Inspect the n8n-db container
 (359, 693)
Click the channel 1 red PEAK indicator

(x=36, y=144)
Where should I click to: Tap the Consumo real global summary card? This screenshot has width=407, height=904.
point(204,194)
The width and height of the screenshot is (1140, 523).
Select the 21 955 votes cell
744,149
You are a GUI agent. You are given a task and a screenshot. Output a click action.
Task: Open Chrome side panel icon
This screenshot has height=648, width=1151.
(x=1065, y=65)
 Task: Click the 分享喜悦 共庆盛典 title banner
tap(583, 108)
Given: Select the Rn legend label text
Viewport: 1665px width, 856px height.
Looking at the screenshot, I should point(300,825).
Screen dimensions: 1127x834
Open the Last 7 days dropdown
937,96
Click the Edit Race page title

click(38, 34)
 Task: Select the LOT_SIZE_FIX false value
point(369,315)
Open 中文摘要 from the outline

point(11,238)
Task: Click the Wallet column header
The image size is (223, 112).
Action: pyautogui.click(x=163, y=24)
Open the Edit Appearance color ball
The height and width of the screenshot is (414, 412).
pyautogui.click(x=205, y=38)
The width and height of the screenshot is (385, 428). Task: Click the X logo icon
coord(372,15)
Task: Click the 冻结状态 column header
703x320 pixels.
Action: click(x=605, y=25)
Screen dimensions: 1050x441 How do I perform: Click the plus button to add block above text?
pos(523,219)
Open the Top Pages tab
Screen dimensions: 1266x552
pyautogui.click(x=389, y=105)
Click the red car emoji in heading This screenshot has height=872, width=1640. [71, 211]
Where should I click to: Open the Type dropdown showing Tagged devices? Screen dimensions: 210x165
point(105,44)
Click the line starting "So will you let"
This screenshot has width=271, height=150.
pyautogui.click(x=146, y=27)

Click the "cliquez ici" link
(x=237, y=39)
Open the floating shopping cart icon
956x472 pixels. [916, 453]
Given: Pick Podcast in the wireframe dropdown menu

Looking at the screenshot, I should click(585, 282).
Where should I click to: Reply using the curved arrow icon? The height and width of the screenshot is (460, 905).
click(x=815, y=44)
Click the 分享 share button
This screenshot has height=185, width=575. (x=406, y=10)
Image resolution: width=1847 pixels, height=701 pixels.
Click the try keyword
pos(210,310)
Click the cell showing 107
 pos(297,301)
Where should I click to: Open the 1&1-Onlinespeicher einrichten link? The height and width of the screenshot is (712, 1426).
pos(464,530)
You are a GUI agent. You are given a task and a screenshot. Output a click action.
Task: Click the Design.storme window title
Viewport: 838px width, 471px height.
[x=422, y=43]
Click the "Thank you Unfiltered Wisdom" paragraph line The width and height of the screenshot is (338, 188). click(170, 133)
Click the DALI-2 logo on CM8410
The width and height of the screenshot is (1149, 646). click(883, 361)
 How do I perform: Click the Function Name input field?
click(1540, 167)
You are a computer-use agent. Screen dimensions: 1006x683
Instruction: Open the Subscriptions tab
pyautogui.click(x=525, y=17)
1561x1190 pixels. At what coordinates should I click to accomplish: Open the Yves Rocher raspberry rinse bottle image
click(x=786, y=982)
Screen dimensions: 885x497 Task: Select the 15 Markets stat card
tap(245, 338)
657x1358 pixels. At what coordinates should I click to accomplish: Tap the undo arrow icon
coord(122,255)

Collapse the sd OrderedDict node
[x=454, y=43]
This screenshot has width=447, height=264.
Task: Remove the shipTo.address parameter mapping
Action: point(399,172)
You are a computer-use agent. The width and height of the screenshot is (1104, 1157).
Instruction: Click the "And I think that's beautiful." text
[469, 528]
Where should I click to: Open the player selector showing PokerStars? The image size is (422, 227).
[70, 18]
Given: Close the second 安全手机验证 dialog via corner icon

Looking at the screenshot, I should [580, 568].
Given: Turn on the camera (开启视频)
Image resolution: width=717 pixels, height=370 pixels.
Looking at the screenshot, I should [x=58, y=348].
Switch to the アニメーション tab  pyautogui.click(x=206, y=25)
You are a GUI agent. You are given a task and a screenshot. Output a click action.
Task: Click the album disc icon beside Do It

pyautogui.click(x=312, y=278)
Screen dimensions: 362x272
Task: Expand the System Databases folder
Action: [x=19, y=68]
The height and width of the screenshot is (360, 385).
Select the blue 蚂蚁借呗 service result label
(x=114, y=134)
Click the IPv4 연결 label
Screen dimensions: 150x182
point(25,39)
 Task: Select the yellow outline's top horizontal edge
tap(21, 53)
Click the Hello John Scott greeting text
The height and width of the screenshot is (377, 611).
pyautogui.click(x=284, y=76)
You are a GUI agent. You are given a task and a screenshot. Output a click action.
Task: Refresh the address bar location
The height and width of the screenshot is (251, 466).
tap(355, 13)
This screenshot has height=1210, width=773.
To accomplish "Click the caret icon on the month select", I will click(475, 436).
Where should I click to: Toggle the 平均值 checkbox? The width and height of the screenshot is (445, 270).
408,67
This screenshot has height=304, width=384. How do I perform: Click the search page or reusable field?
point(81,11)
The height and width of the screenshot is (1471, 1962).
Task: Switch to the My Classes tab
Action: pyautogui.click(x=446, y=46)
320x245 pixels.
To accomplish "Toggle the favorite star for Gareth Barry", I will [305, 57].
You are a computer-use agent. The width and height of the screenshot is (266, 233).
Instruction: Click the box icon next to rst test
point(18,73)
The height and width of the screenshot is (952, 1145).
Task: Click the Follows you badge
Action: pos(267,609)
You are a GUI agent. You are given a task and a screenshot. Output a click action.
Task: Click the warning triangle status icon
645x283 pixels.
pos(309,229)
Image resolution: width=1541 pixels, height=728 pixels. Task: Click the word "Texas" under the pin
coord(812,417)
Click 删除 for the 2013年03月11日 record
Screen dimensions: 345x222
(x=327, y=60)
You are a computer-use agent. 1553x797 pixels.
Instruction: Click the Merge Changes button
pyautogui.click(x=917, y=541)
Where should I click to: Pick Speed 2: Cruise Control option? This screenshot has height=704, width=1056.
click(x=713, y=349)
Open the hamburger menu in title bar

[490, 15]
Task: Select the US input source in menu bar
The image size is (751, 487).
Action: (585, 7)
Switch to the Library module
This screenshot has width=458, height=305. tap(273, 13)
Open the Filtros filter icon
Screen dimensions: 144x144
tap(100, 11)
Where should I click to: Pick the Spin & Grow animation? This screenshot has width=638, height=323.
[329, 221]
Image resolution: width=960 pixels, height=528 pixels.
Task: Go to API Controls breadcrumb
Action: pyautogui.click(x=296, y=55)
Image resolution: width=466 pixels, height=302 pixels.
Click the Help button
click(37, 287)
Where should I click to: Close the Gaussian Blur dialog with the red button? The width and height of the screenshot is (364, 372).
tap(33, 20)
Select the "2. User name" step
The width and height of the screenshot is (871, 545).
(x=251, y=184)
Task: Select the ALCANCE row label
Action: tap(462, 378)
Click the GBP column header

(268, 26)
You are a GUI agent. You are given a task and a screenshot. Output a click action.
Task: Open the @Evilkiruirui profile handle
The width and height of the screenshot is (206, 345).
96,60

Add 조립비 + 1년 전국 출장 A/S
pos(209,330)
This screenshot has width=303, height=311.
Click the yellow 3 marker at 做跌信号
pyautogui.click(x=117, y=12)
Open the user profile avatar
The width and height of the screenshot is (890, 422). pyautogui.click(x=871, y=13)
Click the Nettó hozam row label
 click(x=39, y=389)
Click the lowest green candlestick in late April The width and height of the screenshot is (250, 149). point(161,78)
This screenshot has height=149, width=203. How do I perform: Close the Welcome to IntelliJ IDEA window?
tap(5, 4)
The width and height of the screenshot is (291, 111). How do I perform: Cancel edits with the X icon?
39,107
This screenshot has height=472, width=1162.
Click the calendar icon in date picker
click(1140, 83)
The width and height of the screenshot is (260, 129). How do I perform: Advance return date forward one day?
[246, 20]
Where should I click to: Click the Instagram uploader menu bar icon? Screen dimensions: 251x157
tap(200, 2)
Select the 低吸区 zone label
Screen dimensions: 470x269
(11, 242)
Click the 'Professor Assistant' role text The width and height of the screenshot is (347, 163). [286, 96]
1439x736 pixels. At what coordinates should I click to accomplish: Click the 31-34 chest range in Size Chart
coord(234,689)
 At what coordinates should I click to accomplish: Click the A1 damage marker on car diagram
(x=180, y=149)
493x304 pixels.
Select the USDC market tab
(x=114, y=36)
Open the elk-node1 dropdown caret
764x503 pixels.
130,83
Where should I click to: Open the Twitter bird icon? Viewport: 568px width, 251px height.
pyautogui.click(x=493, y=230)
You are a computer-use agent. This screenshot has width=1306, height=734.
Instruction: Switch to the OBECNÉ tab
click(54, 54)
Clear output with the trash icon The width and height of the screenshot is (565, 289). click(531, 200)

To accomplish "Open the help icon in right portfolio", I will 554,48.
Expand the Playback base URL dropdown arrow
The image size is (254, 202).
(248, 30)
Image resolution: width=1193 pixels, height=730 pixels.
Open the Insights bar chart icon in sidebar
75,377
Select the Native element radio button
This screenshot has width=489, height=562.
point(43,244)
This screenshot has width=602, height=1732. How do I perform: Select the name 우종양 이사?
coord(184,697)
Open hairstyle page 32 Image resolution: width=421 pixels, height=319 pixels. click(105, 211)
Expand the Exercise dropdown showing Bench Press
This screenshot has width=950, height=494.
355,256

STATED TASK:
Write out the data above between the lines holding "Screen dimensions: 885x497" and "Switch to the アニメーション", inclusive, reproducing each line exactly as it stands.

RESULT OF THIS EXERCISE:
Screen dimensions: 885x497 Task: Select the 15 Markets stat card
tap(245, 338)
657x1358 pixels. At what coordinates should I click to accomplish: Tap the undo arrow icon
coord(122,255)

Collapse the sd OrderedDict node
[x=454, y=43]
This screenshot has width=447, height=264.
Task: Remove the shipTo.address parameter mapping
Action: point(399,172)
You are a computer-use agent. The width and height of the screenshot is (1104, 1157).
Instruction: Click the "And I think that's beautiful." text
[469, 528]
Where should I click to: Open the player selector showing PokerStars? The image size is (422, 227).
[70, 18]
Given: Close the second 安全手机验证 dialog via corner icon

Looking at the screenshot, I should [580, 568].
Given: Turn on the camera (开启视频)
Image resolution: width=717 pixels, height=370 pixels.
Looking at the screenshot, I should [x=58, y=348].
Switch to the アニメーション tab  pyautogui.click(x=206, y=25)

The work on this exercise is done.